Starting with the 2014/15 season, the New Music Orchestra runs its own concert cycle, presenting monthly programmes of the latest music and 21st-century classics at the Polish National Radio Symphony Orchestra seat in Katowice.
What is new music? Is it the opposite of "old" or "early" music, its continuation and extension of tradition, or rather a definite act of rebellion and breaking off from the past? Why do we have "new music" in the first place? Didn't they only play new things at the times of Bach and Mozart? So, what has changed that we willingly go back to "museum pieces"?
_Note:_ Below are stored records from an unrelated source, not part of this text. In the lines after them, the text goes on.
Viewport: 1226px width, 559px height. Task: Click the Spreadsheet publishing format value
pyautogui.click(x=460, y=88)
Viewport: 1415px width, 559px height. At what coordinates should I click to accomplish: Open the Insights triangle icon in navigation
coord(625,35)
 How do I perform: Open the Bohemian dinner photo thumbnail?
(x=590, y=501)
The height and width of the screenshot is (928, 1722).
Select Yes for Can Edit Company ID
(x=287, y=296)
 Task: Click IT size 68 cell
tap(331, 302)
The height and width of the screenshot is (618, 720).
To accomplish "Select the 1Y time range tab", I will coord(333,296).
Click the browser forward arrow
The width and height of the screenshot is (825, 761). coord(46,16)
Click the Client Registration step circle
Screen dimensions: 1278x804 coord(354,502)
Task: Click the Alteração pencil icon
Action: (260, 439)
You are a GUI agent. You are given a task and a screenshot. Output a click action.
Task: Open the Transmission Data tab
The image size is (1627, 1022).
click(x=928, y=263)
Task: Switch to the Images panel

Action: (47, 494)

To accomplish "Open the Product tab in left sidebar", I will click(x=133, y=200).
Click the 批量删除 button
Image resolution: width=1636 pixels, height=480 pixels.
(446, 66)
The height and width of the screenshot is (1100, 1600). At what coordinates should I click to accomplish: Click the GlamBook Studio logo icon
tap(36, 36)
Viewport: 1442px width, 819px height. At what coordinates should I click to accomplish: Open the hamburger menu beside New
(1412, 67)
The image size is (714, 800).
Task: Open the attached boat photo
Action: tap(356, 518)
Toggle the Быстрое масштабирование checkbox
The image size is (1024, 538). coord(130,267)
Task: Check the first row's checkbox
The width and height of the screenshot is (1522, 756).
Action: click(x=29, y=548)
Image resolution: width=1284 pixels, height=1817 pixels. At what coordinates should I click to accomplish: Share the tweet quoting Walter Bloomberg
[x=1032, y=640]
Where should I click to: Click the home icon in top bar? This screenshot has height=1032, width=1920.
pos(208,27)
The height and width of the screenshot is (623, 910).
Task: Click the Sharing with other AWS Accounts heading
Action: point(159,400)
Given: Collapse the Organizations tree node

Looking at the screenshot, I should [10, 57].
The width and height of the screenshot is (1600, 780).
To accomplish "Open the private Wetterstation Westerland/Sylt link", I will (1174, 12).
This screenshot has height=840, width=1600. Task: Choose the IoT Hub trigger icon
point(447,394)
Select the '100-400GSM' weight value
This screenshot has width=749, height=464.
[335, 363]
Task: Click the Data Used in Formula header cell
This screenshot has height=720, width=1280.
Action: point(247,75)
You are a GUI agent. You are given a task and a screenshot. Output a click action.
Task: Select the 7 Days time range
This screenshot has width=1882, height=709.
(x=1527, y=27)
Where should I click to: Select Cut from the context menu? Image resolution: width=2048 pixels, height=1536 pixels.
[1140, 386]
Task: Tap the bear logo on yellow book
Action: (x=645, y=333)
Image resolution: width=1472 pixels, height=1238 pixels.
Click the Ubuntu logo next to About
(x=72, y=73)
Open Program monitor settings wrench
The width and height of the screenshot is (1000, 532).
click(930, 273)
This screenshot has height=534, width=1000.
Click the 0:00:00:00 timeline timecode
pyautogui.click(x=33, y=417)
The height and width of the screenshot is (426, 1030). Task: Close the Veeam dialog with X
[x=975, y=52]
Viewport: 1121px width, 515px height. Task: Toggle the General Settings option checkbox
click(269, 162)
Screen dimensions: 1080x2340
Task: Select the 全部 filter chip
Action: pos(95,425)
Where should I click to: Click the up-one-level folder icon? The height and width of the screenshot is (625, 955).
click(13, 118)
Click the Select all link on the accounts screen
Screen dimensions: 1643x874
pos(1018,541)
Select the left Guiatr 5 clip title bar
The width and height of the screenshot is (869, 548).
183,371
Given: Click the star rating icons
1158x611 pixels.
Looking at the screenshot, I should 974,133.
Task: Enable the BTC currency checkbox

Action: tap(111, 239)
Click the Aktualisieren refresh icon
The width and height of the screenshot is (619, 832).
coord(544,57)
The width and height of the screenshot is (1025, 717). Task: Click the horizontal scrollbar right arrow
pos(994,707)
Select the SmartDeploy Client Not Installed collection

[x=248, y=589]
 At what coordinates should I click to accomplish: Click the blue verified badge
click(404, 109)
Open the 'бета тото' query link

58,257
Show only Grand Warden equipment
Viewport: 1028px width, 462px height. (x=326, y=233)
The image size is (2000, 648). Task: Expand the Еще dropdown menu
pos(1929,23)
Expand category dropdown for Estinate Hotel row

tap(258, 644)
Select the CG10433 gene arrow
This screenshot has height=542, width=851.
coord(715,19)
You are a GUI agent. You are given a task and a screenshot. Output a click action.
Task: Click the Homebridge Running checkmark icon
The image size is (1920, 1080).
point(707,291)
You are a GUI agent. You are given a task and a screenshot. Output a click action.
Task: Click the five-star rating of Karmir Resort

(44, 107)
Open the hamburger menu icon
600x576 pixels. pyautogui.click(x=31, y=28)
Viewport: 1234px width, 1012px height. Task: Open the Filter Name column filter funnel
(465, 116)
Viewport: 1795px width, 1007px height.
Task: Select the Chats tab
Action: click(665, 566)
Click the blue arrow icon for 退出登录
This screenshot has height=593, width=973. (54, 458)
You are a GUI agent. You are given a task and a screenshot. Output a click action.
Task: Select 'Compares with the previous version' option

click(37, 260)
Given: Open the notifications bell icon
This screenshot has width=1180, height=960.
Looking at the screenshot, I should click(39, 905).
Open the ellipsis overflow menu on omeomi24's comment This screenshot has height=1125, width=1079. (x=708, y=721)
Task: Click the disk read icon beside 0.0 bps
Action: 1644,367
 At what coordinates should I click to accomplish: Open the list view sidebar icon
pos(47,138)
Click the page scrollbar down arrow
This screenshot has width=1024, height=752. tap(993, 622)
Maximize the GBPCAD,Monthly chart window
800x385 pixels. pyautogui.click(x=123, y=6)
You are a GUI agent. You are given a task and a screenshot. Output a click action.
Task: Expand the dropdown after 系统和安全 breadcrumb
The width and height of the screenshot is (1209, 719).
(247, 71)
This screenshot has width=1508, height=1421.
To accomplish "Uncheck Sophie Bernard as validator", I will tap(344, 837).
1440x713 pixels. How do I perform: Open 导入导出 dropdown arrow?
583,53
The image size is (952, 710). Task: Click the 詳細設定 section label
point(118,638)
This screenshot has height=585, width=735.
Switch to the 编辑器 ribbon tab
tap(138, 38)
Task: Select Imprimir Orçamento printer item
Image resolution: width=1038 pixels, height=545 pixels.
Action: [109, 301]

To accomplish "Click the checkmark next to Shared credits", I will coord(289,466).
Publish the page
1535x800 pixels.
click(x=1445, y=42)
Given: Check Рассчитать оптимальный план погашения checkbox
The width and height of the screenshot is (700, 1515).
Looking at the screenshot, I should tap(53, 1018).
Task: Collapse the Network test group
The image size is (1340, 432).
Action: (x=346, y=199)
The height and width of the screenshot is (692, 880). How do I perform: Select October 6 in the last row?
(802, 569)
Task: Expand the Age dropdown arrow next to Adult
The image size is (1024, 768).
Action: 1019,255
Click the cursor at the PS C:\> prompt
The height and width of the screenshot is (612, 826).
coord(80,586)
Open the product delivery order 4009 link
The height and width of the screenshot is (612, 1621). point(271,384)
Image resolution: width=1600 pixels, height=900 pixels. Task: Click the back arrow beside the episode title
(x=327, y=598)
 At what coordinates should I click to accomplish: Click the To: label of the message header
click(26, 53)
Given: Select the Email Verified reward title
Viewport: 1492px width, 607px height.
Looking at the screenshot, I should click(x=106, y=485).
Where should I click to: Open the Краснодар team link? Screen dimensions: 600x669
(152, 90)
The whole surrounding world has changed. As a result of scientific, technological and communication development, more has happened in the world over the past ten years than it did over 500 years in the Middle Ages. These days, specialisation is so developed that the man in the street can hardly understand quarks, gravitons, and other notions of physics, or complicated integrated circuits in devices we use every day, such as mobile phones or computers. Nevertheless, we all make use of innovations developed by pioneers.
A composer is in a way a researcher or a lonely wanderer. They often go to places which nobody has visited before – such is their task. Their music is a result of sensitive perception of the surrounding world and their mental (or maybe spiritual) inside. The present times are extremely interesting, yet full of tensions, dilemmas, quests. Artistic quests are often an attempt to reach the crux of the matter, whatever it may be.